**Reading passage**
========================================================================

About a month ago, I listed it on Facebook Marketplace. After one day, I had nearly 30 people asking — begging — to buy it. I sold it two days later for the asking price of $100, and a mom-and-daughter duo arrived promptly at 10 a.m. on a Saturday to take it away. After I marked the table “sold” on Marketplace, I had more than one message from heartbroken potential buyers, asking me, Was it true, was the table gone? And if so, where could they find one like it? Later that afternoon, someone showed up to buy an extra pair of hiking shoes I’d also listed two weeks back, for full price.
I am one of many satisfied sellers, says Facebook VP of marketplace Deborah Liu. According to her, 700 million people come to Marketplace to buy, sell, and browse. The service launched in October 2016, when there were already myriad apps that acted as digital garage sales. OfferUp, Letgo, and Nextdoor’s p2p feature all function similarly. Selling apparel has taken off on Instagram with the increasingly common closet-purge sales. And, of course, Craigslist is the godfather of these services. If a recent forecast report from PSFK is correct, there’s room for all of them. The report found that “unlike their Millennial counterparts … Gen Z is more interested in purchasing items from peer-driven marketplaces as opposed to the direct-to-consumer brand model.”
Ultimately, what differentiates Marketplace is how it harnesses the social network to assure its users. The platform displays friends shared by buyers and sellers, offering some reassurance that a transaction will not be a scam and the people involved are in one’s community. Of course it is not impossible to use Facebook maliciously, and the service is not impervious to scammers, but there is a higher barrier to entry for such nefarious work than with anonymity-protecting networks like Craigslist or eBay.
“We started [Marketplace] because we saw people were doing it,” says Liu, who advocated behind the scenes to build it for years. Before the hub existed, Liu and others noticed that people used Groups to organize sales. Parents looking to both sell and purchase used kids’ items were particularly active. Because of organic communities like this, the work to catalog inventory and build the product infrastructure yielded immediate returns. “We tapped into a lot of what people were looking for,” says Liu.

========================================================================

**Stored records**

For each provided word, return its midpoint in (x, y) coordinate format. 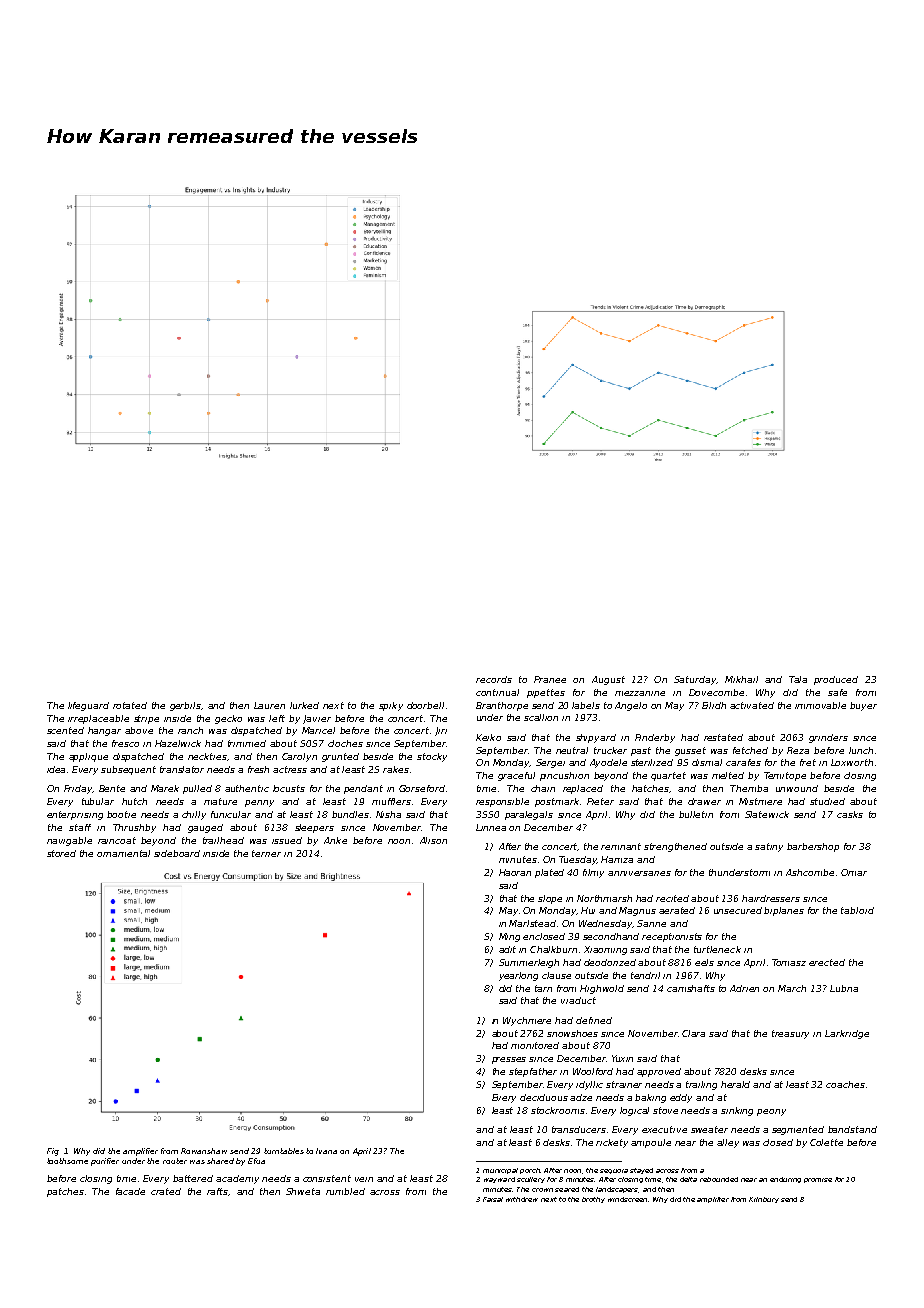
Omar (854, 872)
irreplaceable (98, 719)
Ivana (326, 1151)
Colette (826, 1142)
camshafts (691, 988)
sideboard (177, 853)
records (494, 679)
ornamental (123, 853)
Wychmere (527, 1021)
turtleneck (717, 949)
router (175, 1161)
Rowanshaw (204, 1151)
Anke (335, 840)
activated (752, 705)
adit (507, 949)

========================================================================

**To do**
Restate word for word the portion of the Facebook Marketplace passage from "About a month" to "for full price.". Work only from the passage on Facebook Marketplace.

**Written response**
About a month ago, I listed it on Facebook Marketplace. After one day, I had nearly 30 people asking — begging — to buy it. I sold it two days later for the asking price of $100, and a mom-and-daughter duo arrived promptly at 10 a.m. on a Saturday to take it away. After I marked the table “sold” on Marketplace, I had more than one message from heartbroken potential buyers, asking me, Was it true, was the table gone? And if so, where could they find one like it? Later that afternoon, someone showed up to buy an extra pair of hiking shoes I’d also listed two weeks back, for full price.